Первый вариант: обеспечить соответствие требованиям во всех средах. Данный вариант достаточно ресурсоемкий и не совсем надежный. Основная причина: количество систем в непродуктивных средах велико, а наличие и состояние в них критичных данных — непредсказуемо.

Второй вариант: профилировать данные в продуктивных средах, анонимизировать их там же и выдавать только анонимизированные наборы в непродуктивные среды. Данный вариант оказался самым оптимальным, так как гарантирует высокое качество профилирования на меньших объемах и вывод непродуктивных сред из-под требований GDPR. 

Что на пути?

Неизбежные вопросы, которые встают на пути к соответствию GDPR — где найти и как эффективно использовать дополнительные ресурсы для профилирования и анонимизации данных в защищенных продуктивных средах? Для анонимизации логично создавать копии оригинальных данных. В последующем из этих анонимизированных копий выдавать копии в непродуктивные среды. Но на деле не все так просто. Первое, с чем сталкивается организация — дефицит ресурсов СХД. Второе — необходимость интеграции различных инструментов для разных типов баз данных. Третье — необходимость сохранения репрезентативности данных после их анонимизации, иначе разработчики, тестировщики, аналитики и другие пользователи данных просто не смогут с ними работать и выполнять стоящие перед ними задачи.

Как с этим бороться?

Решение всех указанных выше вопросов возможно путем маскирования виртуальных данных в защищенных средах с помощью инновационной платформы управления данными Delphix Dynamic Data Platform, которая объединяет в себе технологии виртуализации и маскирования данных. Данная платформа позволяет создавать легковесные виртуальные копии, поэтому она не требует дополнительных значительных ресурсов СХД. Кроме этого, она предоставляет возможность автоматизации процессов профилирования данных и эффективной выдачи только маскированных наборов в непродуктивные среды. Платформа способна виртуализировать и маскировать практически все типы баз данных, присутствующих на рынке. При этом в процессе маскирования сохраняется полная репрезентативность анонимизированных наборов.  

Как это работает?

Архитектура платформы разрабатывается для каждого заказчика индивидуально. В общих чертах ее можно описать следующим образом:

Обычно сервис платформы Delphix разворачивается в защищенной среде и выполняет следующие задачи:

  • виртуализацию данных
  • профилирование
  • маскирование
  • сертификацию

Виртуализация — создание цифровых шлюзов к оригинальными данным и виртуальных копий. Требуемый для этого совокупный объем дискового пространства на СХД обычно в 2-3 раза меньше совокупного объема оригинальных данных.

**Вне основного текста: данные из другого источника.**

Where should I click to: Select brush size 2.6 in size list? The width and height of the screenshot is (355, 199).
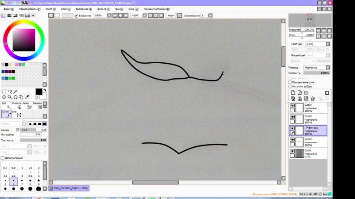14,176
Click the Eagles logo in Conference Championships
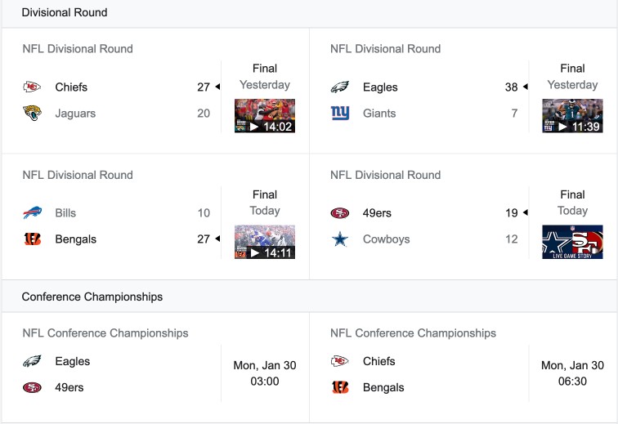 click(32, 361)
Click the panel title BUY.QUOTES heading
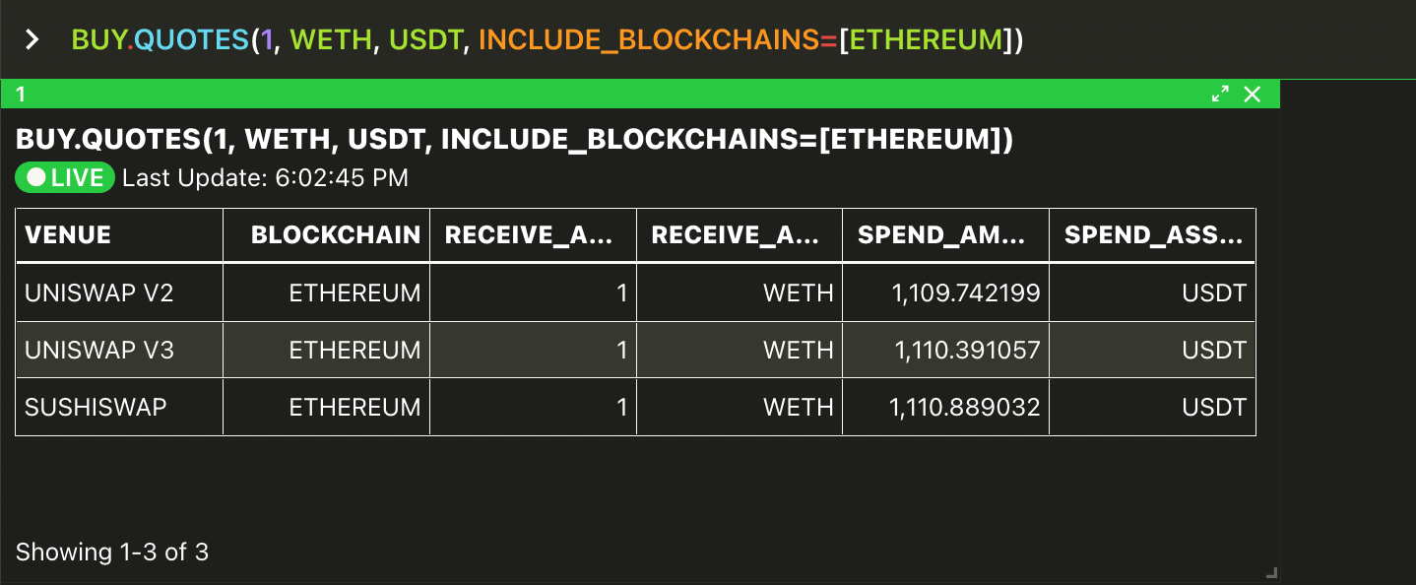Screen dimensions: 1416x585 point(514,140)

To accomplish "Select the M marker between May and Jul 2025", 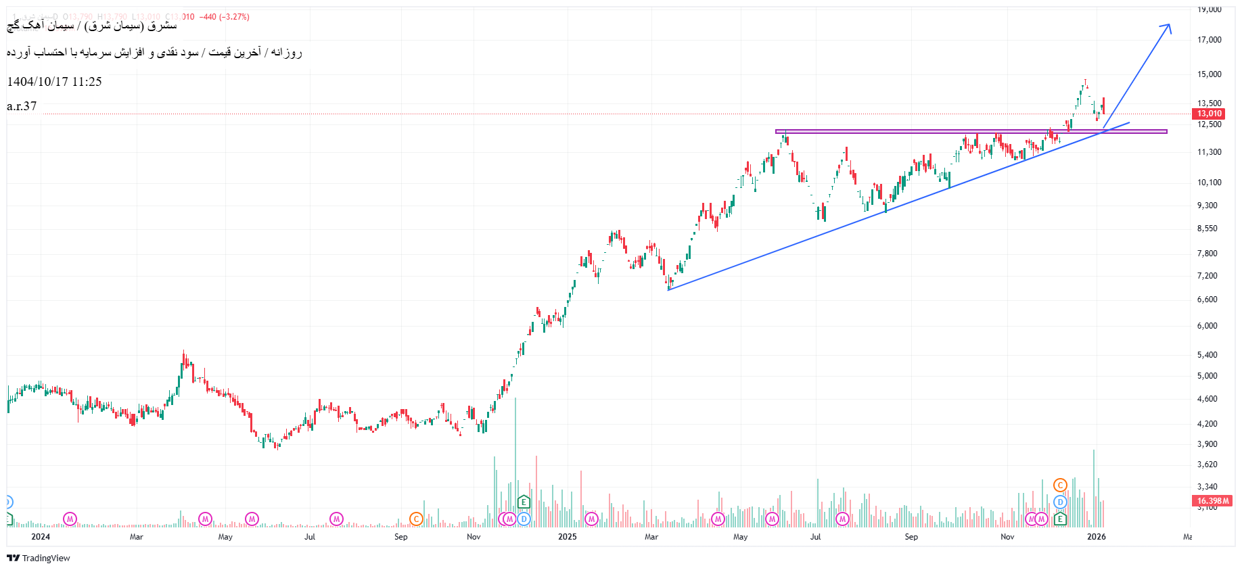I will click(x=772, y=519).
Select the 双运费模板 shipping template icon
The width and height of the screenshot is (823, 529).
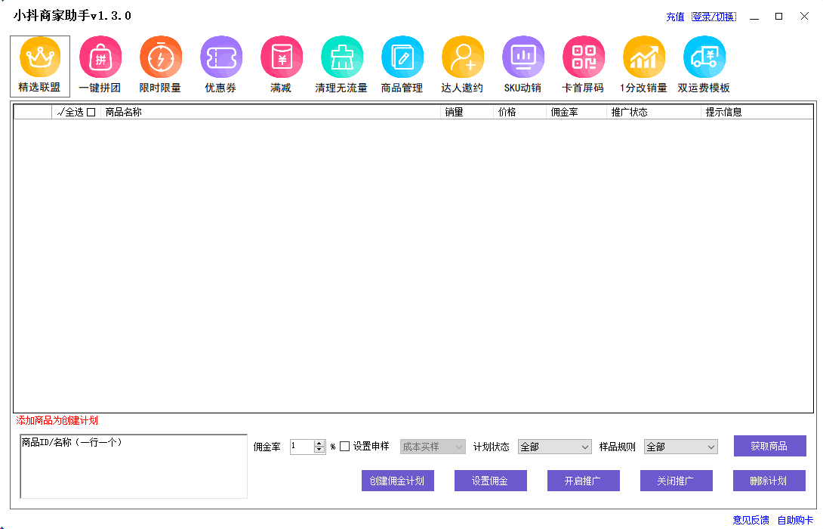point(704,57)
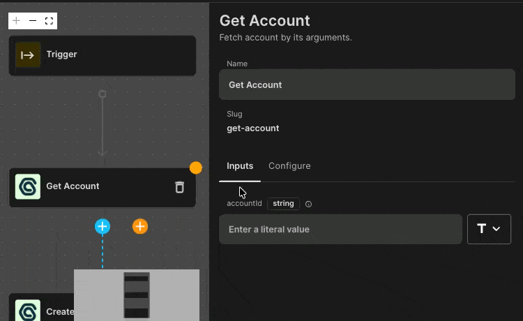Click the blue plus add-step button
The width and height of the screenshot is (523, 321).
pos(103,226)
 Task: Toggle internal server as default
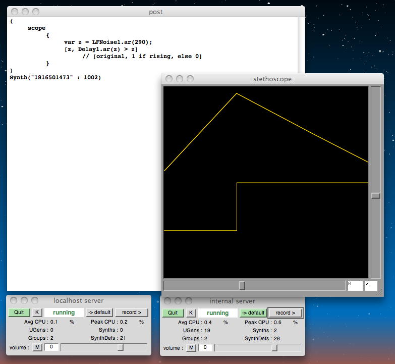[253, 313]
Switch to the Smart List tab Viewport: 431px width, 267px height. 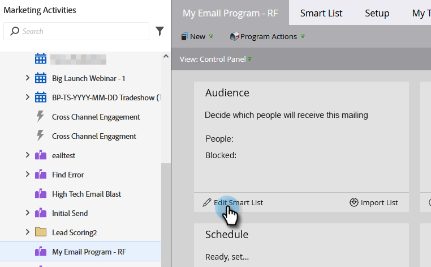(x=321, y=13)
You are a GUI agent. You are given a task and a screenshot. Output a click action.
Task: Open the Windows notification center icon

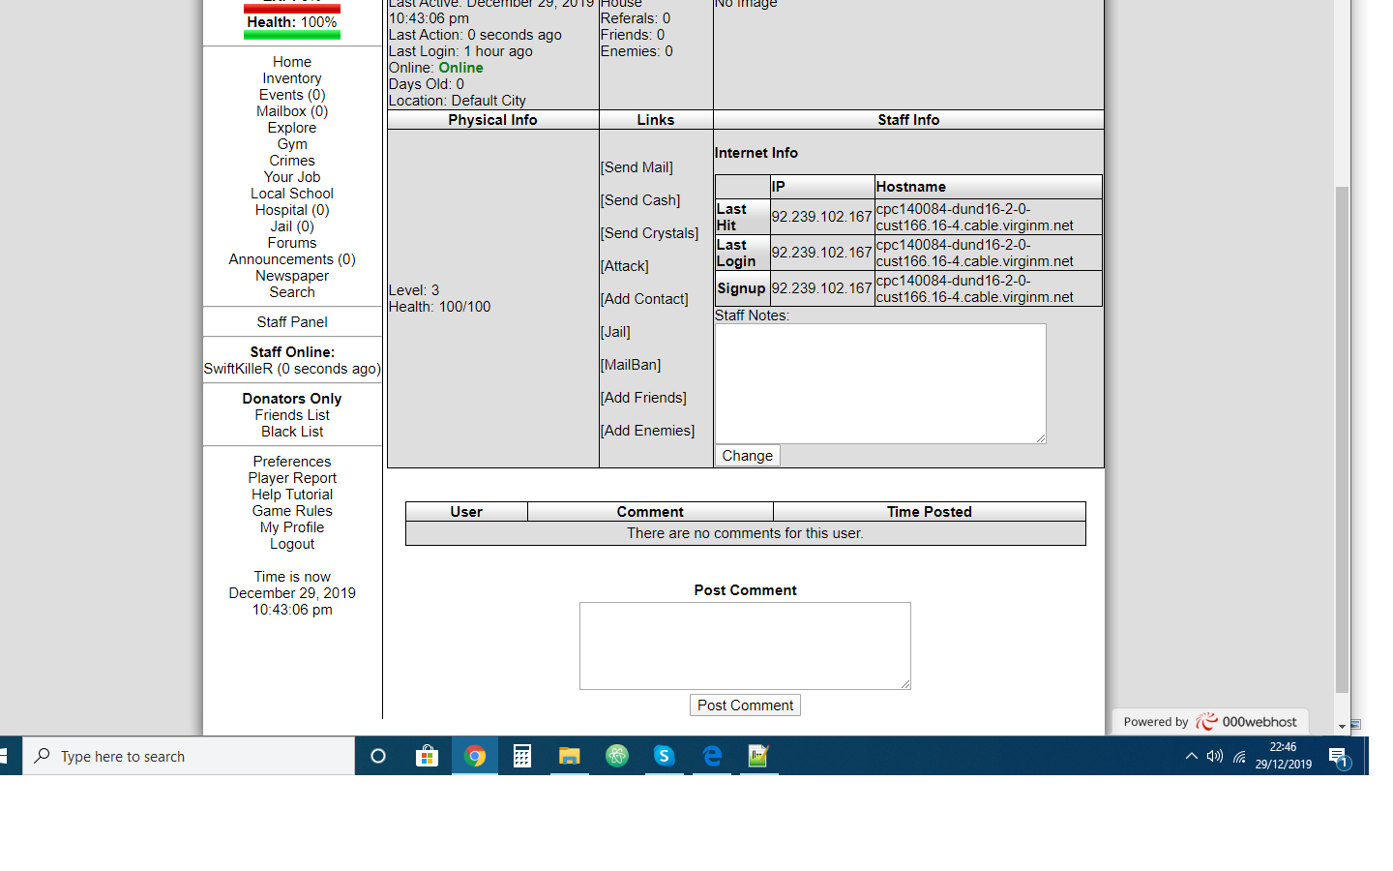[x=1338, y=757]
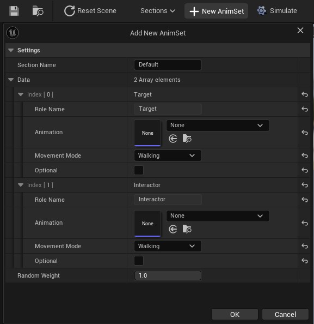Click New AnimSet in the toolbar
314x324 pixels.
pos(216,11)
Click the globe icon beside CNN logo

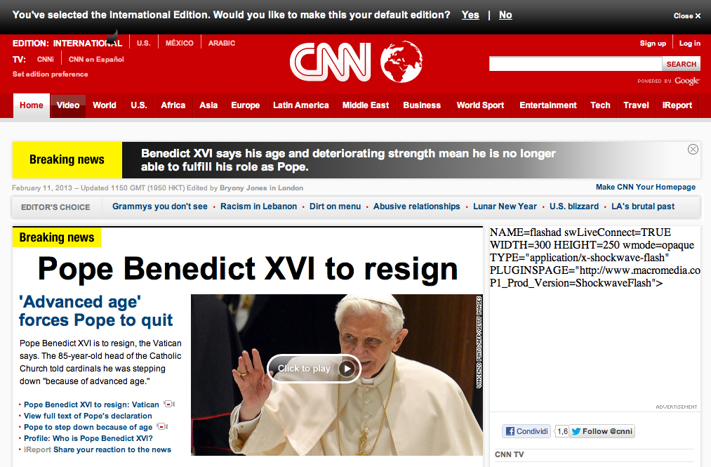pyautogui.click(x=401, y=62)
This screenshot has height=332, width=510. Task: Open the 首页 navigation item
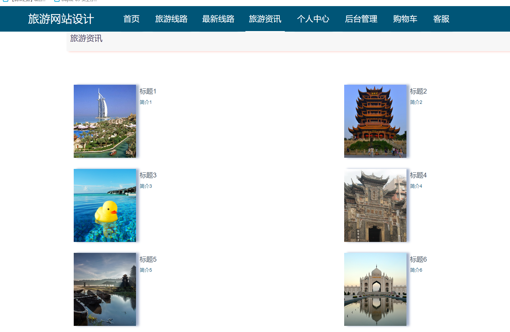(x=131, y=19)
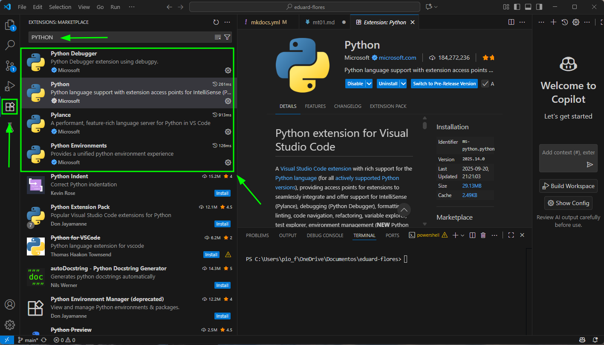
Task: Open the Explorer view in activity bar
Action: pos(9,25)
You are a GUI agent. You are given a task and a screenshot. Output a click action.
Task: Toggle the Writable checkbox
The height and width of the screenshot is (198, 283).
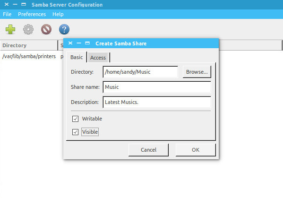(75, 119)
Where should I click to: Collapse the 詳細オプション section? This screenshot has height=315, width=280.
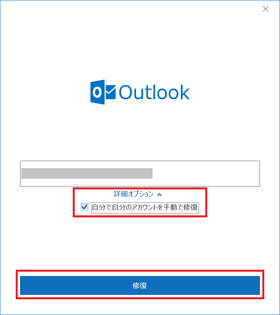click(x=138, y=194)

Профилирование — автоматическое выявление данных, которые необходимо анонимизировать. Платформа содержит встроенные наборы профилей, также есть возможность их редактировать и создавать собственные.

Маскирование: применение определенных наборов алгоритмов и правил, которые подменяют оригинальные данные. В результате создаются маскированные виртуальные мастер-копии. Они, в свою очередь, являются источниками для виртуальных баз данных, с которыми работают пользователи в непродуктивных средах. Так как маскированные копии содержат только анонимизированные данные, работать с ними можно без оглядки на требования Регламента. Технологии платформы Delphix функционируют таким образом, что после изменения данных в оригинальных базах, при обновлении мастер-копий, все наборы алгоритмов и правил применяются на них автоматически. Поэтому, по завершении процесса обновления, мастер-копии всегда будут маскированы. Соответственно, и обновленные из них копии в непродуктивных средах также всегда будут маскированными.

Сертификация — генерирование отчета о том, в каких базах и какие данные были маскированы.